Exercise goal. Please repeat all the entries. Nothing may differ.

Exercise material.
Content starts

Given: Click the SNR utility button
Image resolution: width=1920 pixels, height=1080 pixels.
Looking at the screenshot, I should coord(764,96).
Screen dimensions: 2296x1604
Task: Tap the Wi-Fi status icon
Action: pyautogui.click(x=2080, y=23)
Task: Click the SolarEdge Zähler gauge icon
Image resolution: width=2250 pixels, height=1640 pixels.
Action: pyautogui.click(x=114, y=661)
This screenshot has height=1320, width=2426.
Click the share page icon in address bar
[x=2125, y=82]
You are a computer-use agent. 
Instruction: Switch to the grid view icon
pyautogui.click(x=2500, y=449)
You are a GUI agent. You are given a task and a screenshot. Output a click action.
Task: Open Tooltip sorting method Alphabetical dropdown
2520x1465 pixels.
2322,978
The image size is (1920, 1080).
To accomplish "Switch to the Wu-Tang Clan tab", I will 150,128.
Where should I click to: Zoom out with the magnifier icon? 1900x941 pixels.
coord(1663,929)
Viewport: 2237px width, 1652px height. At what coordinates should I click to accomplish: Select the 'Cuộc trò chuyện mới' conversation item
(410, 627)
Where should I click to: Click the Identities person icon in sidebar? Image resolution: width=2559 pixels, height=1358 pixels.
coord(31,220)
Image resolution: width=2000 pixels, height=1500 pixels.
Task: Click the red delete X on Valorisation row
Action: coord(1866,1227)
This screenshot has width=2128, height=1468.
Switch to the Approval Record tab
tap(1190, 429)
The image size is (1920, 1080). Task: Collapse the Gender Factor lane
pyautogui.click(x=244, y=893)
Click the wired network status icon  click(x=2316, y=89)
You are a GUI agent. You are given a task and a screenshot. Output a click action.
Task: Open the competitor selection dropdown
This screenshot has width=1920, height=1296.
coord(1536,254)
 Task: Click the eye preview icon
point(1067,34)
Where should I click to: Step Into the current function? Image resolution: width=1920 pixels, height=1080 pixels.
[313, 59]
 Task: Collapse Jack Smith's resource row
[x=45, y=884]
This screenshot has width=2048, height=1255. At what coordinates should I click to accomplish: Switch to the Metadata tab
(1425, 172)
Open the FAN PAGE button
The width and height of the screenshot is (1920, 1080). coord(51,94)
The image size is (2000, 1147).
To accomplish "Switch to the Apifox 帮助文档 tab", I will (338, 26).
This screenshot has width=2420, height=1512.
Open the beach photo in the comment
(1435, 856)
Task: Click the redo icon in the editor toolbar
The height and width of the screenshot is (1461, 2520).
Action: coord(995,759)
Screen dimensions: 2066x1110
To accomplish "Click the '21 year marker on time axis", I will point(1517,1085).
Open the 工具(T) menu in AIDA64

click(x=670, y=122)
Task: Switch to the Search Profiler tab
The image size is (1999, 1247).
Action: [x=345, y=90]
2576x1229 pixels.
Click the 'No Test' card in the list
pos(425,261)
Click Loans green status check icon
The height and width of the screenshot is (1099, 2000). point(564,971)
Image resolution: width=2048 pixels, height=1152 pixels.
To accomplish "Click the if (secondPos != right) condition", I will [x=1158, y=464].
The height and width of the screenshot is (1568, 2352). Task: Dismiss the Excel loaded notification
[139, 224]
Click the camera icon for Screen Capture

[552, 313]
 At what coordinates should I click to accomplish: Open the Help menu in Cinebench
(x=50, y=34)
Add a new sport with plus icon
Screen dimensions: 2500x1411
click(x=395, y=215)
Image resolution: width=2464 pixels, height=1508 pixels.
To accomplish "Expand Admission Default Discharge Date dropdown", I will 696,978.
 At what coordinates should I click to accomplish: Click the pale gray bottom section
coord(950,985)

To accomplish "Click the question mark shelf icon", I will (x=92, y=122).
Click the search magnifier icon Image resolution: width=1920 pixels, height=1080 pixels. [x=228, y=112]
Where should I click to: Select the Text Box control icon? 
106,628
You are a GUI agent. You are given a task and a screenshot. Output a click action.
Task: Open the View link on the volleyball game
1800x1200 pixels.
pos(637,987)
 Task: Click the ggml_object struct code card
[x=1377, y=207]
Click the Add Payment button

Content ends

Task answer.
Given: Click the SNR utility button
Image resolution: width=1920 pixels, height=1080 pixels.
Looking at the screenshot, I should coord(764,96).
Screen dimensions: 2296x1604
Task: Tap the Wi-Fi status icon
Action: pyautogui.click(x=2080, y=23)
Task: Click the SolarEdge Zähler gauge icon
Image resolution: width=2250 pixels, height=1640 pixels.
Action: pyautogui.click(x=114, y=661)
This screenshot has height=1320, width=2426.
Click the share page icon in address bar
[x=2125, y=82]
You are a computer-use agent. 
Instruction: Switch to the grid view icon
pyautogui.click(x=2500, y=449)
You are a GUI agent. You are given a task and a screenshot. Output a click action.
Task: Open Tooltip sorting method Alphabetical dropdown
2520x1465 pixels.
2322,978
The image size is (1920, 1080).
To accomplish "Switch to the Wu-Tang Clan tab", I will 150,128.
Where should I click to: Zoom out with the magnifier icon? 1900x941 pixels.
coord(1663,929)
Viewport: 2237px width, 1652px height. At what coordinates should I click to accomplish: Select the 'Cuộc trò chuyện mới' conversation item
(410, 627)
Where should I click to: Click the Identities person icon in sidebar? Image resolution: width=2559 pixels, height=1358 pixels.
coord(31,220)
Image resolution: width=2000 pixels, height=1500 pixels.
Task: Click the red delete X on Valorisation row
Action: coord(1866,1227)
This screenshot has width=2128, height=1468.
Switch to the Approval Record tab
tap(1190, 429)
The image size is (1920, 1080). Task: Collapse the Gender Factor lane
pyautogui.click(x=244, y=893)
Click the wired network status icon  click(x=2316, y=89)
You are a GUI agent. You are given a task and a screenshot. Output a click action.
Task: Open the competitor selection dropdown
This screenshot has width=1920, height=1296.
coord(1536,254)
 Task: Click the eye preview icon
point(1067,34)
Where should I click to: Step Into the current function? Image resolution: width=1920 pixels, height=1080 pixels.
[313, 59]
 Task: Collapse Jack Smith's resource row
[x=45, y=884]
This screenshot has width=2048, height=1255. At what coordinates should I click to accomplish: Switch to the Metadata tab
(1425, 172)
Open the FAN PAGE button
The width and height of the screenshot is (1920, 1080). coord(51,94)
The image size is (2000, 1147).
To accomplish "Switch to the Apifox 帮助文档 tab", I will (338, 26).
This screenshot has width=2420, height=1512.
Open the beach photo in the comment
(1435, 856)
Task: Click the redo icon in the editor toolbar
The height and width of the screenshot is (1461, 2520).
Action: coord(995,759)
Screen dimensions: 2066x1110
To accomplish "Click the '21 year marker on time axis", I will point(1517,1085).
Open the 工具(T) menu in AIDA64

click(x=670, y=122)
Task: Switch to the Search Profiler tab
The image size is (1999, 1247).
Action: [x=345, y=90]
2576x1229 pixels.
Click the 'No Test' card in the list
pos(425,261)
Click Loans green status check icon
The height and width of the screenshot is (1099, 2000). point(564,971)
Image resolution: width=2048 pixels, height=1152 pixels.
To accomplish "Click the if (secondPos != right) condition", I will [x=1158, y=464].
The height and width of the screenshot is (1568, 2352). Task: Dismiss the Excel loaded notification
[139, 224]
Click the camera icon for Screen Capture

[552, 313]
 At what coordinates should I click to accomplish: Open the Help menu in Cinebench
(x=50, y=34)
Add a new sport with plus icon
Screen dimensions: 2500x1411
click(x=395, y=215)
Image resolution: width=2464 pixels, height=1508 pixels.
To accomplish "Expand Admission Default Discharge Date dropdown", I will 696,978.
 At what coordinates should I click to accomplish: Click the pale gray bottom section
coord(950,985)

To accomplish "Click the question mark shelf icon", I will (x=92, y=122).
Click the search magnifier icon Image resolution: width=1920 pixels, height=1080 pixels. [x=228, y=112]
Where should I click to: Select the Text Box control icon? 
106,628
You are a GUI agent. You are given a task and a screenshot. Output a click action.
Task: Open the View link on the volleyball game
1800x1200 pixels.
pos(637,987)
 Task: Click the ggml_object struct code card
[x=1377, y=207]
Click the Add Payment button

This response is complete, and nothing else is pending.